Aus diesem Grunde wirken Vorstellungen wie die von Jürgen Rüttgers, aber auch von einem weiteren Kritiker des Bundesverfassungsgerichtes, dem ehemaligen Bundesaußenminister Josef Fischer, so dermaßen abgehoben. Hier wird eine angeblich schon vorhandene „Euro-Identität“ beschworen. Man müsse im Konzert der Weltmächte Effektivität und Durchschlagskraft entwickeln, um globale Menschheitsfragen angehen zu können. Dabei wird teils unter der Hand und teils auch ausdrücklich zugegeben, dass die Realität etwa im Ministerrat wie auch im Europäischen Rat, in dem die europäischen Regierungen über die EU-Politik verhandeln, die eines intransparenten Geschachers ist. Aber genau dieser Umstand wird als naturgegebener Ausgangspunkt herangezogen für die Forderung, die eigene Regierung doch gefälligst keiner zu weitgehenden parlamentarischen Störung bei der wirksamen Durchsetzung deutscher Interessen auszusetzen. Deutschland sei doch nicht so ein unbedeutsamer Zwergstaat wie Österreich oder Finnland, wo die Parlamente in der EU-Politik allein deswegen so starke Mitwirkungsrechte hätten, weil diese beiden Länder ohnehin nur wenig zu melden hätten, heißt es chauvinistisch.

Hört man sich diese irgendwie widersprüchlichen und neunmalklugen Kommentare an, traut man seinen Ohren nicht: Glaubt man denn wirklich, dass man sensible Kernbereiche der Staatlichkeit diesem auf EU-Ebene etablierten Regelungsmechanismus überantworten soll, der nachweislich einen legitimatorischen Tiefststand in der europäischen Bevölkerung erreicht hat? Soll man europäische Bürger denn tatsächlich den legislativen Ergebnissen einer EU-Politik aussetzen, deren Charakter der des Geschachers ist?

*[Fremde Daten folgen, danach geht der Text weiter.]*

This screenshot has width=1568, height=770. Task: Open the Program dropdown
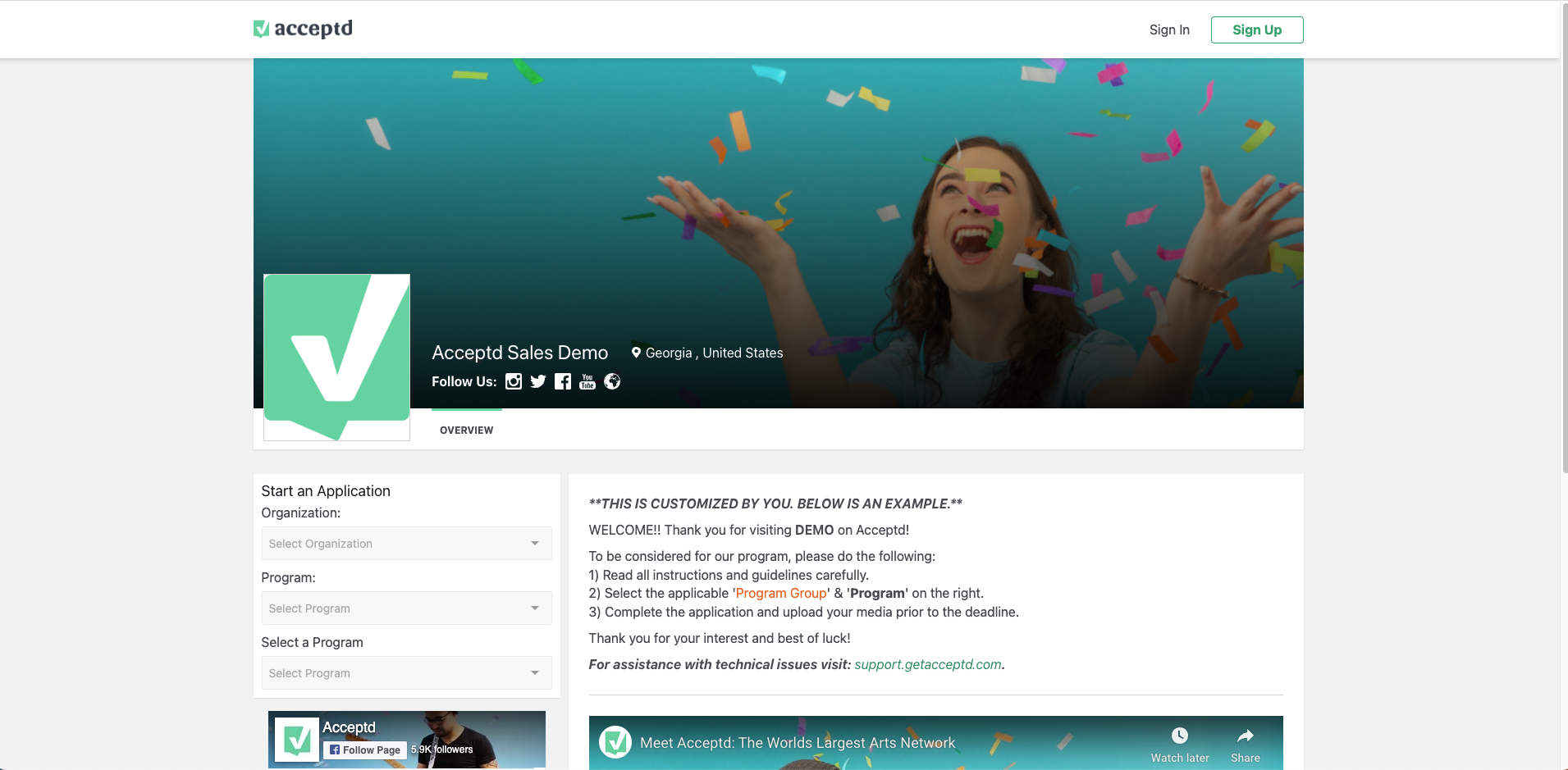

Der diffuse EU-Globalismus europäischer Politik weist möglicherweise, im Zusammenspiel mit dem Bestreben des Lissabonner Vertrages, verstärkt Mehrheitsentscheidungen auf EU-Ebene zu etablieren, auf eine tiefe Furcht in etablierten Kreisen von Politik und Medien hin. Es ist die Angst, mangels überzeugender Strategie keine tatsächliche Einigung im politischen Prozess Europas finden zu können. Das ist der Grund, weshalb der europäische Prozess des Auf- und Ausbaus von EU-Institutionen mittlerweile einen derartig selbstzweckhaften Charakter angenommen hat und sich verselbstständigt. Gerade das supranationale Element europäischer Politik von nationalstaatlichen, parlamentarisch vermittelten demokratischen Öffentlichkeiten fernzuhalten, zeugt von Autismus und Abschottung bedeutender Teile der politischen Klasse. Der sichtbare Impuls einer verstärkten, an erleichterten Mehrheitsentscheidungen orientierten Supranationalisierung ist nicht die Frucht einer europäischen Einigung, sondern entspringt im Gegenteil dem ratlosen Empfinden einer sich in einem zunehmenden zwischenstaatlichen Hickhack ausdrückenden Uneinigkeit, deren einzige Klammer das ängstliche Bedürfnis nach einem diffus-globalistischen Krisenmanagement ist.